Abstract

Plasmonic nanoparticles of the highest quality can be obtained via colloidal synthesis at low-cost. Despite the strong potential for integration in nanophotonic devices, the geometry of colloidal plasmonic nanoparticles is mostly limited to that of platonic solids. This is in stark contrast to nanostructures obtained by top-down methods that offer unlimited capability for plasmon resonance engineering, but present poor material quality and have doubtful perspectives for scalability. Here, an approach that combines the best of the two worlds by transforming assemblies of single-crystal gold nanocube building blocks into continuous monocrystalline plasmonic nanostructures with an arbitrary shape, via epitaxy in solution at near ambient temperature, is introduced.

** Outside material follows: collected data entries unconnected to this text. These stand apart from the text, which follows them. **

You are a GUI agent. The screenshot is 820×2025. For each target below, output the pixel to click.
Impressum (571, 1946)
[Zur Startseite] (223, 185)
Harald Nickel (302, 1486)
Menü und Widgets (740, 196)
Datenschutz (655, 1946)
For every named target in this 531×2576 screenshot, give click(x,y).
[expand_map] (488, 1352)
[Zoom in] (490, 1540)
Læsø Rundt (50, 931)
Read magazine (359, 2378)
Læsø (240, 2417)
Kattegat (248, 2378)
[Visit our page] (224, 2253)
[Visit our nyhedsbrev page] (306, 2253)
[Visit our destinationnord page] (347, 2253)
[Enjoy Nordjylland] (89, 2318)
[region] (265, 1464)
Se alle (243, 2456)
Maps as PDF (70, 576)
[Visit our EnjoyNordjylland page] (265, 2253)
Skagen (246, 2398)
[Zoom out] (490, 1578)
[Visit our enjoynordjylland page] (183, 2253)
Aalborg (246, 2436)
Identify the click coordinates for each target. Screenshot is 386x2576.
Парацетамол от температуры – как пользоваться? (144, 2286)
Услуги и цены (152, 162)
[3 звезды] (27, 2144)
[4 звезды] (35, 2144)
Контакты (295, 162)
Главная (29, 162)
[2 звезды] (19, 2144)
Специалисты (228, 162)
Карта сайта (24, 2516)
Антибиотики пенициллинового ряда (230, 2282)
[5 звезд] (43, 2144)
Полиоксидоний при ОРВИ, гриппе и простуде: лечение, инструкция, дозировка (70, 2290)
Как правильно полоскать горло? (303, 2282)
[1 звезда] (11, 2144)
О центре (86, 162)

Nanocube dimers are used as a nanoreactor model system to investigate the mechanism in operando, revealing competitive redox processes of oxidative etching at the nanocube corners and simultaneous heterogeneous nucleation at their surface, that ensure filling of the sub-nanometer gap in a self-limited manner. Applying this procedure to nanocube arrays assembled in a patterned poly(dimethylsiloxane) (PDMS) substrate, it is able to obtain printable monocrystalline nanoantenna arrays that can be swiftly integrated in devices. This may lead to the implementation of low-cost nanophotonic surfaces of the highest quality in industrialproducts.